Items from a data source
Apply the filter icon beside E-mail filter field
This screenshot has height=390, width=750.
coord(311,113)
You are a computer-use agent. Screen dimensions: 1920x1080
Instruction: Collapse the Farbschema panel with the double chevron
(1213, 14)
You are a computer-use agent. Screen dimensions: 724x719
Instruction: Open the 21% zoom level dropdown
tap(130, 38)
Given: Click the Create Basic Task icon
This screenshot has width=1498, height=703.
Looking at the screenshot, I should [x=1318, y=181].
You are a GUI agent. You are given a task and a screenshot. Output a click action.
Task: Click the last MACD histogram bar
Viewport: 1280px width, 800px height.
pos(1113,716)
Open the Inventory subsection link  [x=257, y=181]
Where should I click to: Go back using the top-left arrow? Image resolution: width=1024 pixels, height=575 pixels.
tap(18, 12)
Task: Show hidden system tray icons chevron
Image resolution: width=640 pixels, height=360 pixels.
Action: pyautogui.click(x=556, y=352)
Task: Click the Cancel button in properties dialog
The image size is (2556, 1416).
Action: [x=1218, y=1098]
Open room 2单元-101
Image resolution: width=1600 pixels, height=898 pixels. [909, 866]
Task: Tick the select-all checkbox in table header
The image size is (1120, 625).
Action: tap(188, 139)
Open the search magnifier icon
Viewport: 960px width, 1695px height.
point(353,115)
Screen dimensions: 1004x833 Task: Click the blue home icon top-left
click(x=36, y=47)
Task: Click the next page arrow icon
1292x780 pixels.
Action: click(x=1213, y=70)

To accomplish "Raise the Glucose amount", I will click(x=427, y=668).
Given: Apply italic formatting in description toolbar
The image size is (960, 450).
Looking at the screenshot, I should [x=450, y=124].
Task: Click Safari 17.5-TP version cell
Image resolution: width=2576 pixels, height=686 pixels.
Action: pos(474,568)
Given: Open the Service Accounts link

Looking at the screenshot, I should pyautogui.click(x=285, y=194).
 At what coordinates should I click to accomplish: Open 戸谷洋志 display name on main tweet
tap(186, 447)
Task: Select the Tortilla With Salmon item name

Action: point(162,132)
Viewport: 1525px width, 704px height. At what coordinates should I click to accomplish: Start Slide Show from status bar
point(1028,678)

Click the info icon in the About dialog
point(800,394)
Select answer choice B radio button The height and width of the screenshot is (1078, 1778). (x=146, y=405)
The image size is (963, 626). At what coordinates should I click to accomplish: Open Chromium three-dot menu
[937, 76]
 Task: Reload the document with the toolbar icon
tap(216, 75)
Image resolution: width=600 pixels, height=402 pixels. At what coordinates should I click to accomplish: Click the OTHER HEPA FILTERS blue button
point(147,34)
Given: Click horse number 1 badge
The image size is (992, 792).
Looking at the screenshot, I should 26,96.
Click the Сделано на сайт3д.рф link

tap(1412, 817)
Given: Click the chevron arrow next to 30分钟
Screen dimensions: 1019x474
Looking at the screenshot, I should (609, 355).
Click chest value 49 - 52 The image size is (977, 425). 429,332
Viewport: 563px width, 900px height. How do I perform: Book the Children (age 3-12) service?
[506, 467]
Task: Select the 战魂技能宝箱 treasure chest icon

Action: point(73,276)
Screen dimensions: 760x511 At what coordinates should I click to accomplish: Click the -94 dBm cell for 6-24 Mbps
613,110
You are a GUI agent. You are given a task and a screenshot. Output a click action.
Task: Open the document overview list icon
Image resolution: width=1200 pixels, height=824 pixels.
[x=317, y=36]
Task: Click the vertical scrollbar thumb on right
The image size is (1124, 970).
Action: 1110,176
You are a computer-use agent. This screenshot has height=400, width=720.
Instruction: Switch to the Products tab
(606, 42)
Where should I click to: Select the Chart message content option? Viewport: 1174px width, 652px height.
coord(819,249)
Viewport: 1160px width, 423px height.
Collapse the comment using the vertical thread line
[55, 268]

Job: Please change every "The image size is" in the items above to "Image dimensions are" and leave everything else as it is.

Exercise output:
Apply the filter icon beside E-mail filter field
This screenshot has height=390, width=750.
coord(311,113)
You are a computer-use agent. Screen dimensions: 1920x1080
Instruction: Collapse the Farbschema panel with the double chevron
(1213, 14)
You are a computer-use agent. Screen dimensions: 724x719
Instruction: Open the 21% zoom level dropdown
tap(130, 38)
Given: Click the Create Basic Task icon
This screenshot has width=1498, height=703.
Looking at the screenshot, I should [x=1318, y=181].
You are a GUI agent. You are given a task and a screenshot. Output a click action.
Task: Click the last MACD histogram bar
Viewport: 1280px width, 800px height.
pos(1113,716)
Open the Inventory subsection link  [x=257, y=181]
Where should I click to: Go back using the top-left arrow? Image resolution: width=1024 pixels, height=575 pixels.
tap(18, 12)
Task: Show hidden system tray icons chevron
Image resolution: width=640 pixels, height=360 pixels.
Action: pyautogui.click(x=556, y=352)
Task: Click the Cancel button in properties dialog
Image dimensions are (2556, 1416).
Action: [x=1218, y=1098]
Open room 2单元-101
Image resolution: width=1600 pixels, height=898 pixels. [909, 866]
Task: Tick the select-all checkbox in table header
Image dimensions are (1120, 625).
Action: tap(188, 139)
Open the search magnifier icon
Viewport: 960px width, 1695px height.
point(353,115)
Screen dimensions: 1004x833 Task: Click the blue home icon top-left
click(x=36, y=47)
Task: Click the next page arrow icon
1292x780 pixels.
Action: click(x=1213, y=70)

To accomplish "Raise the Glucose amount", I will click(x=427, y=668).
Given: Apply italic formatting in description toolbar
Image dimensions are (960, 450).
Looking at the screenshot, I should [x=450, y=124].
Task: Click Safari 17.5-TP version cell
Image resolution: width=2576 pixels, height=686 pixels.
Action: pos(474,568)
Given: Open the Service Accounts link

Looking at the screenshot, I should pyautogui.click(x=285, y=194).
 At what coordinates should I click to accomplish: Open 戸谷洋志 display name on main tweet
tap(186, 447)
Task: Select the Tortilla With Salmon item name

Action: point(162,132)
Viewport: 1525px width, 704px height. At what coordinates should I click to accomplish: Start Slide Show from status bar
point(1028,678)

Click the info icon in the About dialog
point(800,394)
Select answer choice B radio button The height and width of the screenshot is (1078, 1778). (x=146, y=405)
Image dimensions are (963, 626). At what coordinates should I click to accomplish: Open Chromium three-dot menu
[937, 76]
 Task: Reload the document with the toolbar icon
tap(216, 75)
Image resolution: width=600 pixels, height=402 pixels. At what coordinates should I click to accomplish: Click the OTHER HEPA FILTERS blue button
point(147,34)
Given: Click horse number 1 badge
Image dimensions are (992, 792).
Looking at the screenshot, I should 26,96.
Click the Сделано на сайт3д.рф link

tap(1412, 817)
Given: Click the chevron arrow next to 30分钟
Screen dimensions: 1019x474
Looking at the screenshot, I should (609, 355).
Click chest value 49 - 52 Image dimensions are (977, 425). 429,332
Viewport: 563px width, 900px height. How do I perform: Book the Children (age 3-12) service?
[506, 467]
Task: Select the 战魂技能宝箱 treasure chest icon

Action: point(73,276)
Screen dimensions: 760x511 At what coordinates should I click to accomplish: Click the -94 dBm cell for 6-24 Mbps
613,110
You are a GUI agent. You are given a task and a screenshot. Output a click action.
Task: Open the document overview list icon
Image resolution: width=1200 pixels, height=824 pixels.
[x=317, y=36]
Task: Click the vertical scrollbar thumb on right
Image dimensions are (1124, 970).
Action: 1110,176
You are a computer-use agent. This screenshot has height=400, width=720.
Instruction: Switch to the Products tab
(606, 42)
Where should I click to: Select the Chart message content option? Viewport: 1174px width, 652px height.
coord(819,249)
Viewport: 1160px width, 423px height.
Collapse the comment using the vertical thread line
[55, 268]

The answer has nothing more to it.